Kelime tanımını bul

Güncel Türkçe Sözlük
örselemek
  • -i Yıpratmak, eskitmek, hırpalamak, zedelemek
    "Geçen zaman beni örseledi." - R. Mağden
  • Gücünü azaltmak, canlılığını gidermek, sarsmak
    "Naciye Hanım, kalkık kaşlarıyla başını sallayarak meclisin sükûtunu örseledi." - P. Safa
Türkiye Türkçesi Ağızları Sözlüğü
örselemek

Üzmek.

"örselemek" kelimesinin kullanım örnekleri.

Her günü tarih, mücadele, vatan aşkı ve heyecan ile dolu olan bu bayramları bizlere ve genç nesillere bazı mahviller maksatlı veya maksatsız unutturmak, örselemek ve yok saymak isteseler de biz tarihimizi ve bütün bayramlarımızı bayram olarak kutlamaya devam edeceğiz.

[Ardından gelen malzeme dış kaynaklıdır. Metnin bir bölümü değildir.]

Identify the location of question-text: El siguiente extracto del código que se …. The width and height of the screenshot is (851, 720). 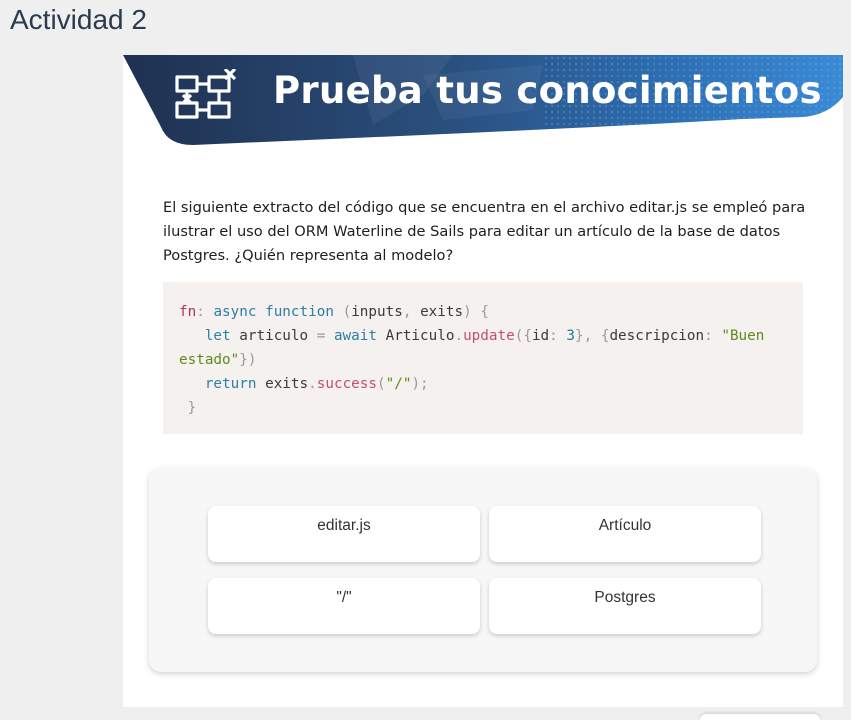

Bu aziz şehri ve bu güzel ülkeyi örselemek için fırsat kollayanların heveslerini bir kez daha kursaklarında bırakacağız.

Onun öldürüldüğü günden bu güne saysam, saymayı istemiyorum, yüreğinizi ve zihninizi daha fazla örselemek ve acıtmak istemiyorum, o kadar çok vatandaşımız, insanımız, annemiz, babamız kardeşimiz öldü ki yüreğimiz kan ağlıyor.

Biz bir yeni siyaset anlayışını devreye soktuğumuz içindir ki sürekli bir taraflardan bu siyaset anlayışını örselemek için, yok etmek için ve kaotik bir ortam oluşturmak için saldırılar oluyor.

Bu defa başarılı olduğumuz zaman kimse demokrasiyi oynatmak için örselemek için bir daha cesaret gösteremeyecektir.